As well as having lived further east, in Slovakia, Chris also dwelt for a while in the Czech capital, spending time in the gay clubs there. He says that in the Prague clubs boys always approached him first and he often formed lasting friendships with them. He would offer payment or gifts at first; once a relationship was established they often they liked to hang out at his apartment.

It is a mistake often made to suppose that so-called “rent boys” such as these were just vulnerable prey to abusive men. Yes, a club scene will expose youths to undesirables but a bigger part of the story is the exciting access they get to the exact opposite: desirables! These teenagers may be hunted by lustful men, but they are also deliberately on the hunt themselves, ostensibly for money but in reality they often crave the glamour and excitement of having their own big, properly grown-up, friend – and if they are gay, the desirability of the adult will focus on, well, desire – a hunky guy is precisely what they are after.

Chris knew this. He had been a rent boy himself from the age of 13. This had been entirely voluntary. Coming from a comfortable middle-class home, with non-abusive parents, he wasn’t desperate for the money nor is he a case of “the abused becoming the abuser”.

He does, however, remember being sexual from long before his teens. In boarding school, he says relationships with other young boys were commonplace. At eight, he was visiting an elderly museum curator for “favours”, and as a teenager he was hitting the streets and clubs of London on weekends, getting paid for sex but often giving it away free.

He insists that for men, prostitution is a choice. “The press always talks about being forced into it, as if they were reluctant,” he told the Prague Post. “They do it because they enjoy it.”

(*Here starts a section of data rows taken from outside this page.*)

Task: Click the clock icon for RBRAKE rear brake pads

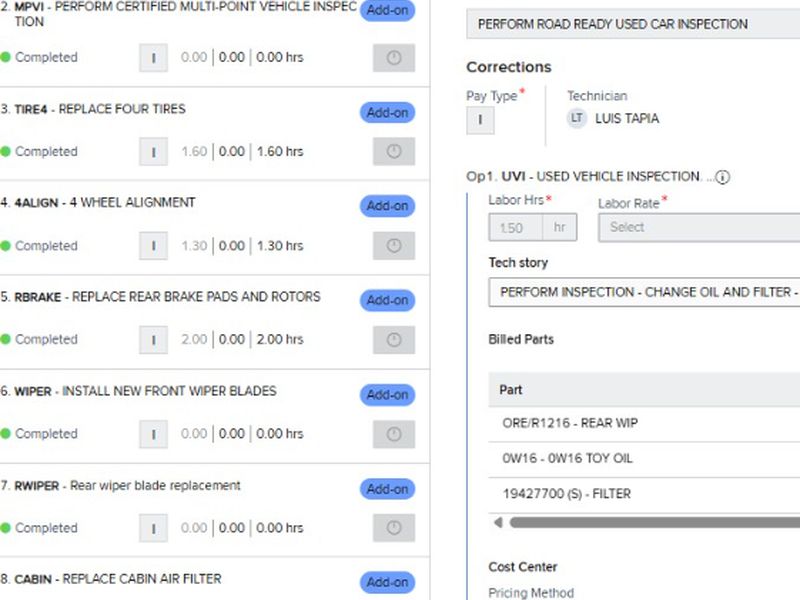Action: coord(393,340)
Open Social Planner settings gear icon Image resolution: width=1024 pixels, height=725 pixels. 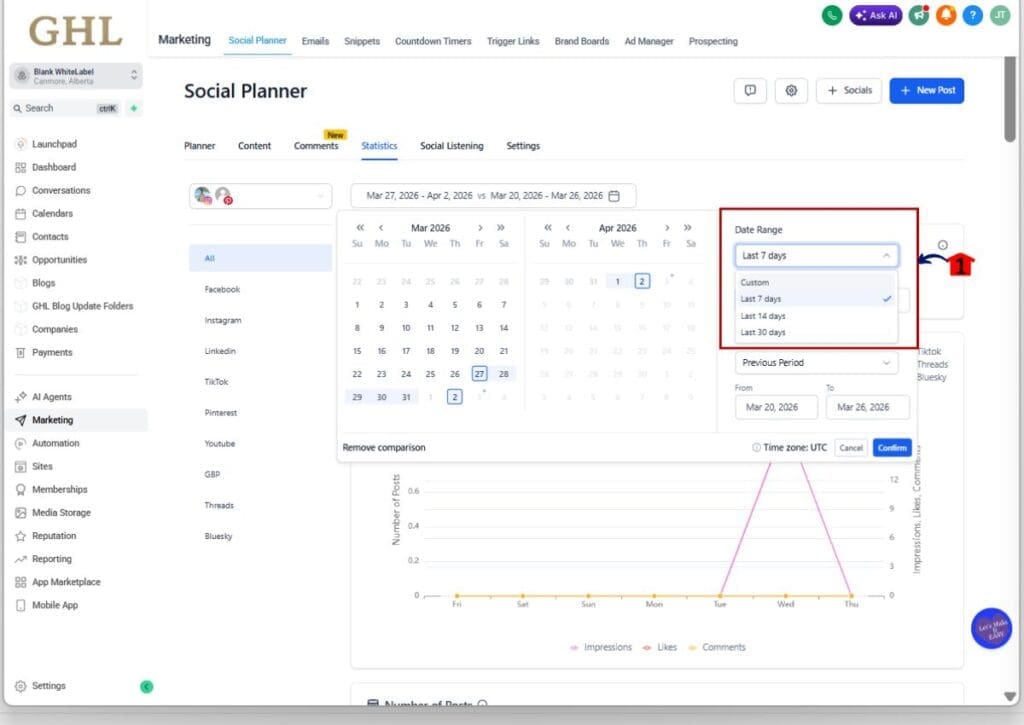click(x=791, y=90)
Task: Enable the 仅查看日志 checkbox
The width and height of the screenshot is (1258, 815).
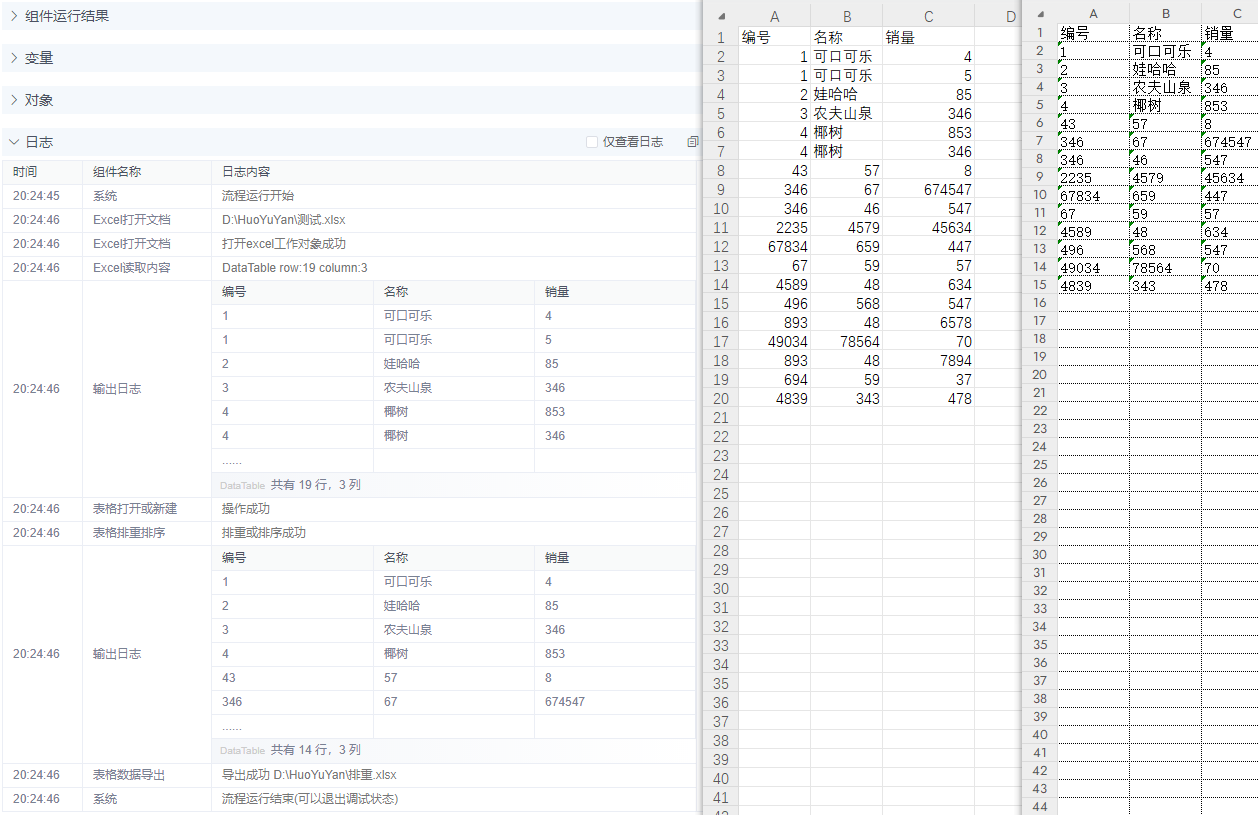Action: coord(592,142)

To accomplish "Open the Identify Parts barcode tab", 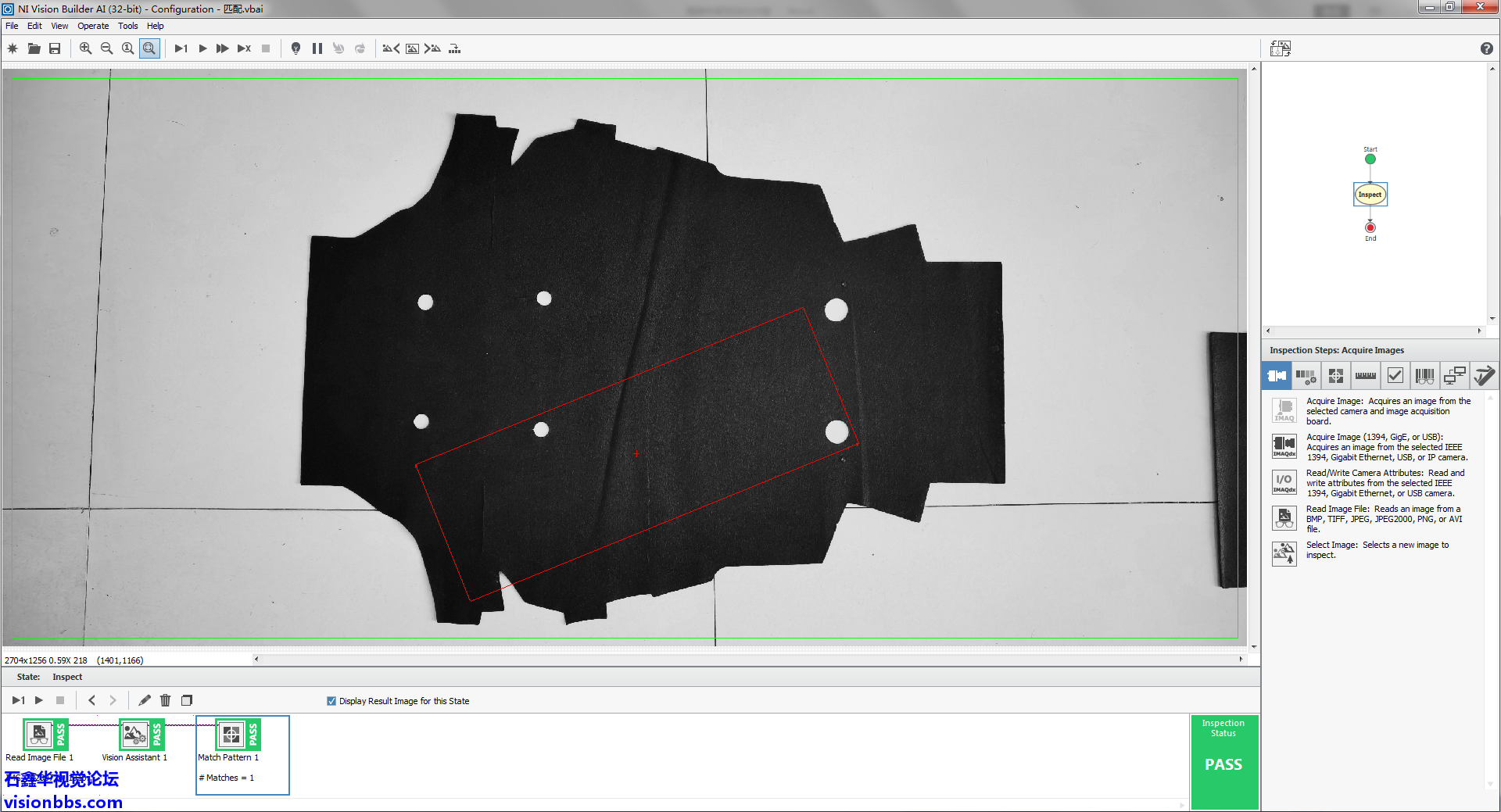I will [x=1424, y=376].
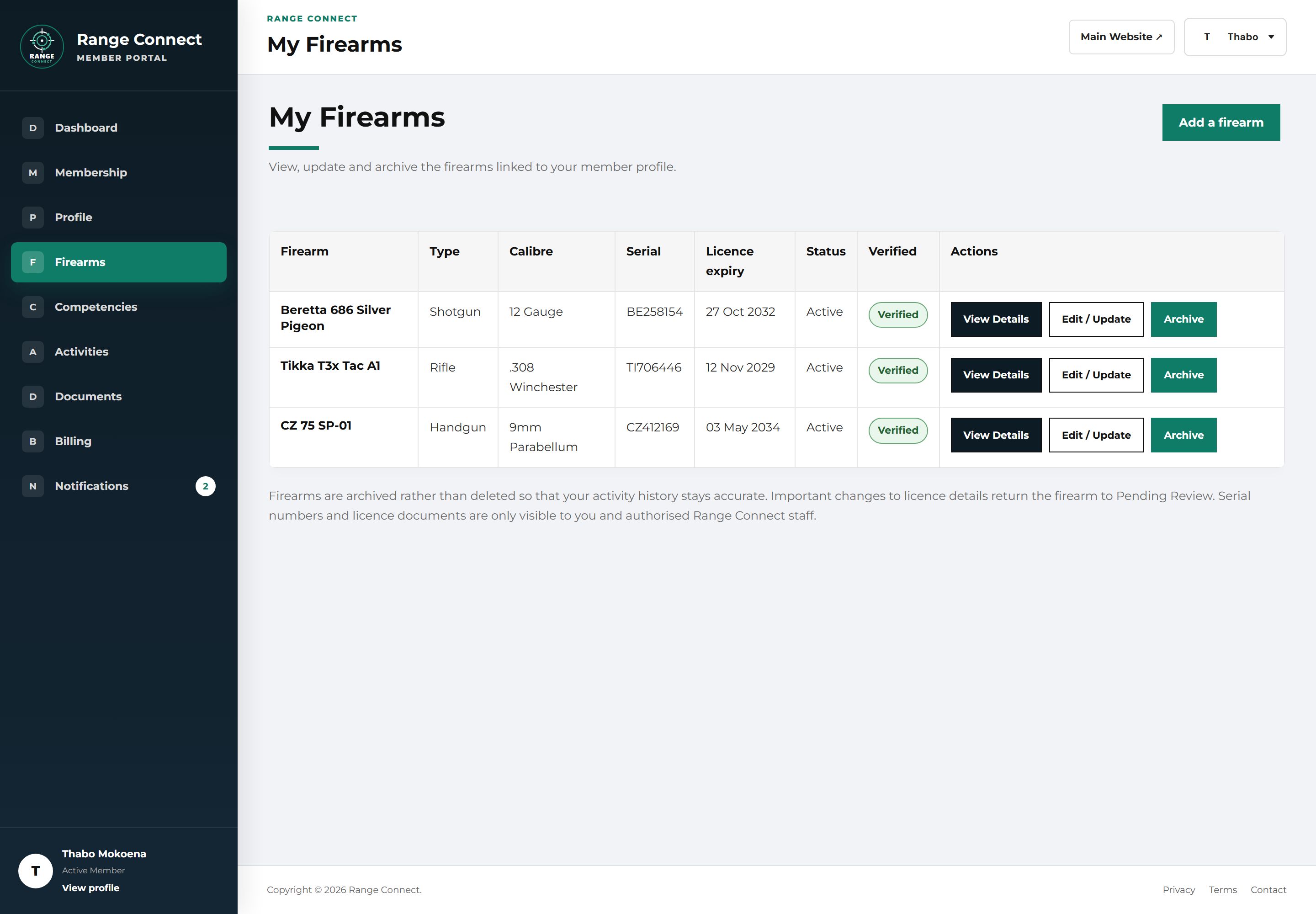Click the Profile P icon badge
This screenshot has width=1316, height=914.
[32, 218]
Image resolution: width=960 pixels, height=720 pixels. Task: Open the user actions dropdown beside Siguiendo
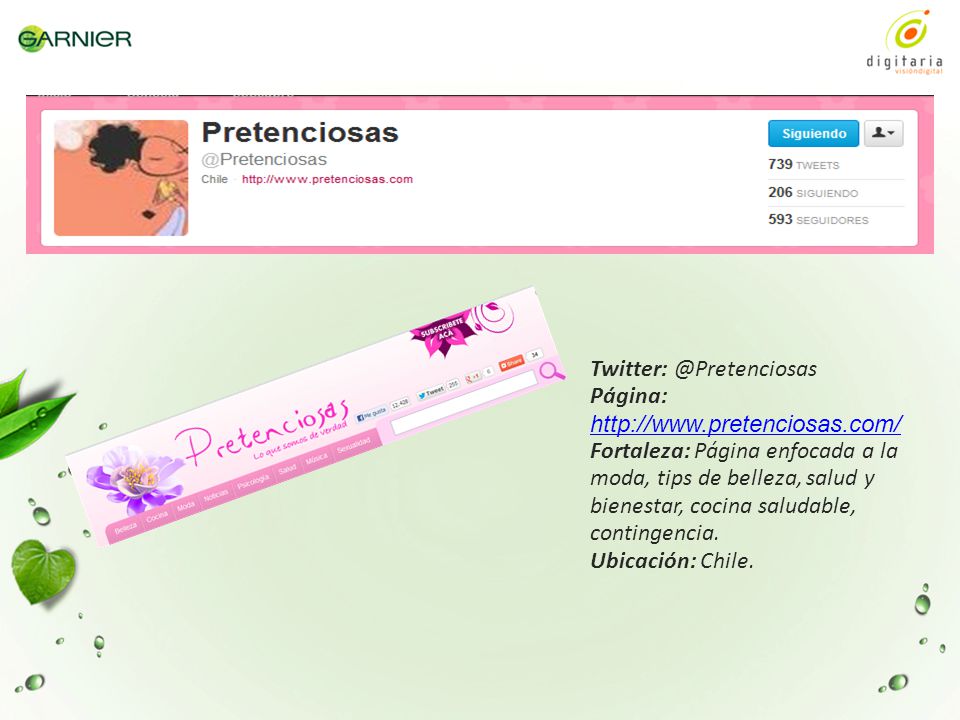click(883, 133)
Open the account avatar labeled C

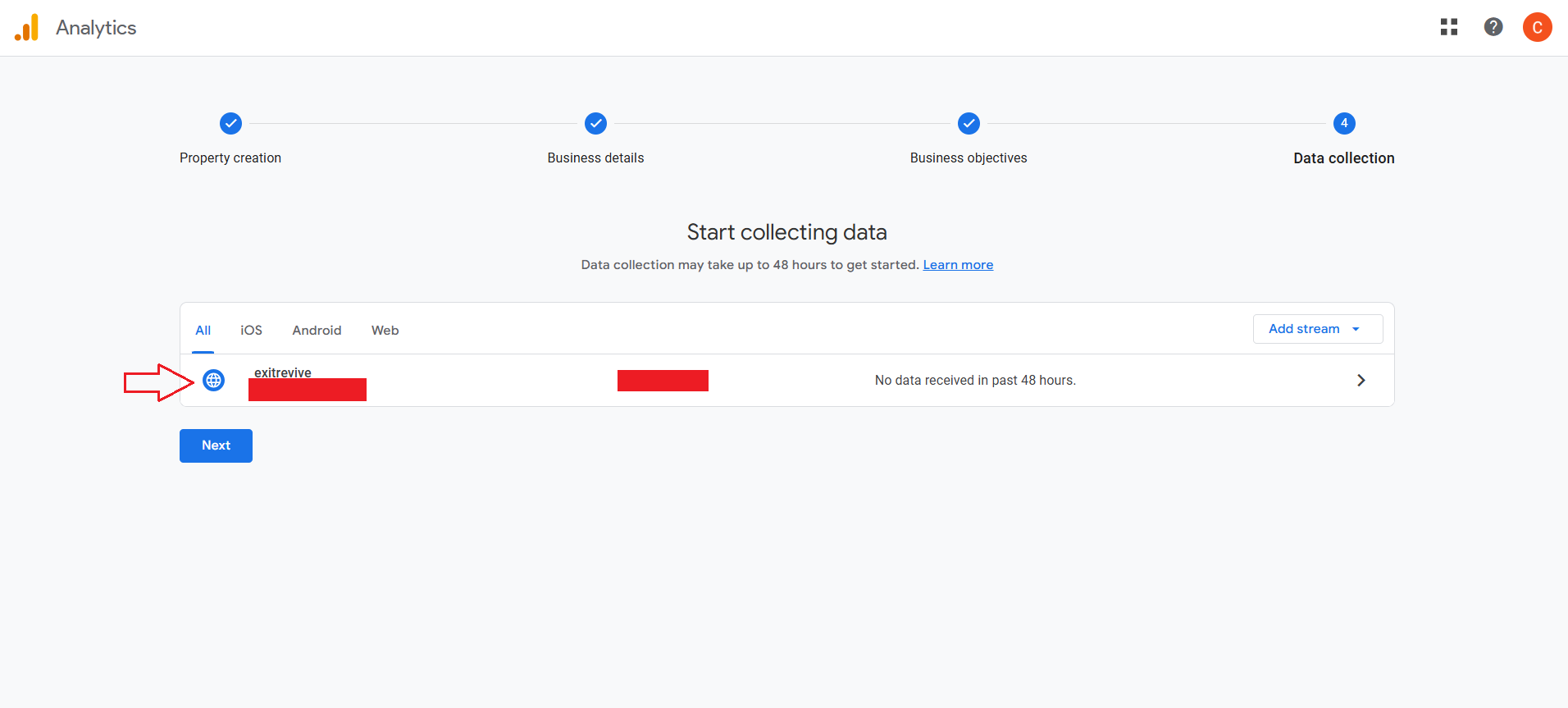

The teenagers at the Walton Hop were not on the gay scene like the Prague rent boys. But you don’t have to be gay to appreciate a glamorous adult in your life, as Chris was. To the straight youngster at that age the attraction is often a matter of overwhelming, hair-trigger, sexuality that will burst out at the slightest provocation, combined with the flattering attention of a hero-worshipped grownup and a positive need for affection.

Men like Chris are excoriated for “grooming” such youngsters. But what does this mean? It means being decent, nice and kind enough to make friends with a kid and spending time with him, rather than just having sex. It means being affectionate, taking an interest in the boy’s own life and preoccupations. It means earning a boy’s trust through being reliable and steadfast.

All these things are good and fine qualities. Simply to propagandise against them by insisting they are somehow evil is itself a monstrous distortion and perversion of the truth.

As for the middle-aged men who made the allegations in the UK case, it may be that some or all of them were approached by the police following leads in the aggressive pursuit of their Operation Yewtree, set up as one of many investigations aimed at leaving no stone unturned from the supposed misdeeds of decades ago, following the (still totally unproven) Jimmy Savile allegations. In other words, rather than having gone through decades of “torment” over what happened, they may instead merely have been badgered by the police into making statements. If any of them had made powerful and persuasive “victim impact statements” you may be sure the media would have made a meal of it.

I was going to write about Charles Napier as well in this piece. In order to justice to his case, though, I will have to return to it separately. More soon, then, inshallah.



A huge thank you to all those heretics who have responded with encouraging words after hearing the audio recording of the interview I gave to Testimony Films, which was intended for Channel 4’s The Paedophile Next Door but never used. It is very gratifying to know that the consensus view is clearly much more positive than I had feared. Thanks to the sterling work of David Kennerly, it is now also possible to hear an amusing audio of less than 17 minutes in which interviewer Steve Humphries’ questions are stitched together in the absence of my answers, followed by some telling quotes from the programme as broadcast. Titled Stitching Up Steve Humphries, this compilation cleverly shows who was actually stitched up, and how. Excerpts from the show as broadcast come in at the 13-minute mark.